Церковь всегда, между прочим, ненавидела театр, церковь воспрещала выводить на сцену священников, выносить кресты, придавать спектаклю религиозный характер. Когда Константин Романов, глубоко верующий родственник царя, написал религиозную пьесу «Царь Иудейский», то она была запрещена. Почему? Потому что одной из форм смерти религии является перенесение ее идей, чувств, церемоний в сферу явно художественную, в сферу развлечения, в сферу светского зрелища. Икона, перед которой висит лампада в функционирующей церкви, в десять тысяч раз опаснее, чем икона в собрании Остроухова. Церковное песнопение во время богослужения, принимаемое всерьез, есть отрава бесконечно более сильная, чем представление «Китежа» в Большом театре.

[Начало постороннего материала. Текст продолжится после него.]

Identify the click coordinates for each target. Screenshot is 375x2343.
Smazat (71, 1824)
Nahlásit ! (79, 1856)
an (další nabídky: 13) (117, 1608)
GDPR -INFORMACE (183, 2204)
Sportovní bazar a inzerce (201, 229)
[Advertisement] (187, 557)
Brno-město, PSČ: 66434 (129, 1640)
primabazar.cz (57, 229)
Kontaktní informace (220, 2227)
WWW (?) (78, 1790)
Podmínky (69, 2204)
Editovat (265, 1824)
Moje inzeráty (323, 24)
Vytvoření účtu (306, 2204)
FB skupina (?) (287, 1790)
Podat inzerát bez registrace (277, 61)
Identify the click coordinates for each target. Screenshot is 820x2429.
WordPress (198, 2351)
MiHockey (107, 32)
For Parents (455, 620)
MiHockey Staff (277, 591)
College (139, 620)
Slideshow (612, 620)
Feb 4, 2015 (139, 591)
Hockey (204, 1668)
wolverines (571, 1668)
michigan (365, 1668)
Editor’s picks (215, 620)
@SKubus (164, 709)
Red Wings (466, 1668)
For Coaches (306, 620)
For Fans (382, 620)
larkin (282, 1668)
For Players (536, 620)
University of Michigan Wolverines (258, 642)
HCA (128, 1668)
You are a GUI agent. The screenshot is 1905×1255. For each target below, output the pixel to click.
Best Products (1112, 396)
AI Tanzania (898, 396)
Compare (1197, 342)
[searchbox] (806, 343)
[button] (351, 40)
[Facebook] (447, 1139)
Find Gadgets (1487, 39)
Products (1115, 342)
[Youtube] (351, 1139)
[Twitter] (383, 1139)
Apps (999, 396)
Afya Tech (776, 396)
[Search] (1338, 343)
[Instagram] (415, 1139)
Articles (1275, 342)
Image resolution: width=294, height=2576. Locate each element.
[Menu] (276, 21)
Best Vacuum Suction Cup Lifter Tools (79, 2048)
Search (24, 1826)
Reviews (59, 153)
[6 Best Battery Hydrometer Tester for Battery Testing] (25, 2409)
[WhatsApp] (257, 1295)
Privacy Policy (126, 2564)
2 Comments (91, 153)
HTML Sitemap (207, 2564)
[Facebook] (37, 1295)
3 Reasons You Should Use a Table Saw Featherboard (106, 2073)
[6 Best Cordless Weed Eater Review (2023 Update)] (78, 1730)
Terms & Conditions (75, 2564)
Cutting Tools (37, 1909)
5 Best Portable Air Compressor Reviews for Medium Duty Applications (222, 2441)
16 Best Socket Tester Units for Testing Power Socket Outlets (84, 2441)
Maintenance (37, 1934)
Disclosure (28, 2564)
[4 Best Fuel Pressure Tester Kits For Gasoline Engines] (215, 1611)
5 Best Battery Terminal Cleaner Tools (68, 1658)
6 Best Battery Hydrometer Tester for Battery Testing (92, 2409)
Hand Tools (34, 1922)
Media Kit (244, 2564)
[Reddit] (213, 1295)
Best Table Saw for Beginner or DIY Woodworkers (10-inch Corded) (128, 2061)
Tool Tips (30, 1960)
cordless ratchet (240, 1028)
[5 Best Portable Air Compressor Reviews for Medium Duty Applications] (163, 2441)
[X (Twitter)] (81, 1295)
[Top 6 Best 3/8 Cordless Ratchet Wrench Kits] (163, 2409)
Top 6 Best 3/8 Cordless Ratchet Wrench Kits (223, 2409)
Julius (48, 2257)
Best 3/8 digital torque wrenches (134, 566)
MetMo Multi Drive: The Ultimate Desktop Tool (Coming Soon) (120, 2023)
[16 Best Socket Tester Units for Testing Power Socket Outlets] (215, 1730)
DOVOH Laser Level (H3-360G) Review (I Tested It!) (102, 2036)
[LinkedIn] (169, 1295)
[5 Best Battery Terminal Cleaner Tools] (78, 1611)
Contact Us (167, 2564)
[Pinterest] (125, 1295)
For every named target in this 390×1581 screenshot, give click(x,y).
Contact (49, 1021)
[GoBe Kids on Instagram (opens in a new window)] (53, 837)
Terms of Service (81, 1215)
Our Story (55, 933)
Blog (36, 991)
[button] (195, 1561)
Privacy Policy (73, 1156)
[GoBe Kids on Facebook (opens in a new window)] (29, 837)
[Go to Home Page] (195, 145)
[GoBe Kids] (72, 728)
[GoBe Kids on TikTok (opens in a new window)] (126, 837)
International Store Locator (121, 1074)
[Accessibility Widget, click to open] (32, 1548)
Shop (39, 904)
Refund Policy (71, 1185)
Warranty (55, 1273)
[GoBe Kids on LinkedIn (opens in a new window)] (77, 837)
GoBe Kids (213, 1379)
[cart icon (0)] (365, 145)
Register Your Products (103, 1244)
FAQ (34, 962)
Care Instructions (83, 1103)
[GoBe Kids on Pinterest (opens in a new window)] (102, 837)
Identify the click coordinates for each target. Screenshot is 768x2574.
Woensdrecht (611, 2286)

Взвешивая все это, мы придем к выводу, что разрушать высокие художественные произведения религиозного искусства или держать их под спудом, вследствие их вредного влияния, нерасчетливо. Мы этим самым отказались бы от приобщения масс к огромной по своему охвату части культуры — и все из страха перед влиянием, которое оказывается прямо–таки мнимой величиной при условии свободы церкви и всех форм ее пропаганды в нашем Союзе.
И нечего возражать, что одно дело сохранять храм Софии в Новгороде или Успенский собор в Москве, одно дело собирать в музеях предметы церковного искусства, а другое дело — живой спектакль. Нет, это совершенно одно и то же. Шедевр Римского–Корсакова написан именно для того, чтобы быть представленным на сцене. Если вы оставите его написанным на нотной бумаге или дадите его в концертах в искалеченном виде, то вы на самом деле окажетесь цербером, который не дает к этому произведению искусства доступа широкой публике.
Не надо быть трусами. Если бы мы были трусами в религиозной области, то мы должны были бы именно из этого страха уварить по церкви, воспретить церковный церемониал. А раз мы церкви Не ёоимся, то уж совсем смешно бояться «Хованщины» и «Китежа». Один очень авторитетный, занимающий чрезвычайно высокое руководящее место товарищ в разговоре со мной относительно воспрещений этих опер, бегло указав на те же обстоятельства, которые я здесь шире развиваю, весьма резко закончил свое суждение. Он попросту назвал «глупостью» подобные тенденции. Конечно, слова этого товарища не есть закон, и, как бы ни был высок его авторитет, его суждение не разрешает вопроса. Но оно показывает, насколько для некоторых стопроцентных коммунистов кажется смешной суета по поводу «религиозной отравы», льющейся со сцен Ленинградской и Московской оперы. Культурные достижения, которые мы имеем, благодаря нашему свободному отношению к этому вопросу, по своей ценности значительно перевешивают тот микроскопический дополнительный вред, который получается вдобавок к многосторонней работе церковной пропаганды, с которой мы боремся, но которую мы не пресекаем.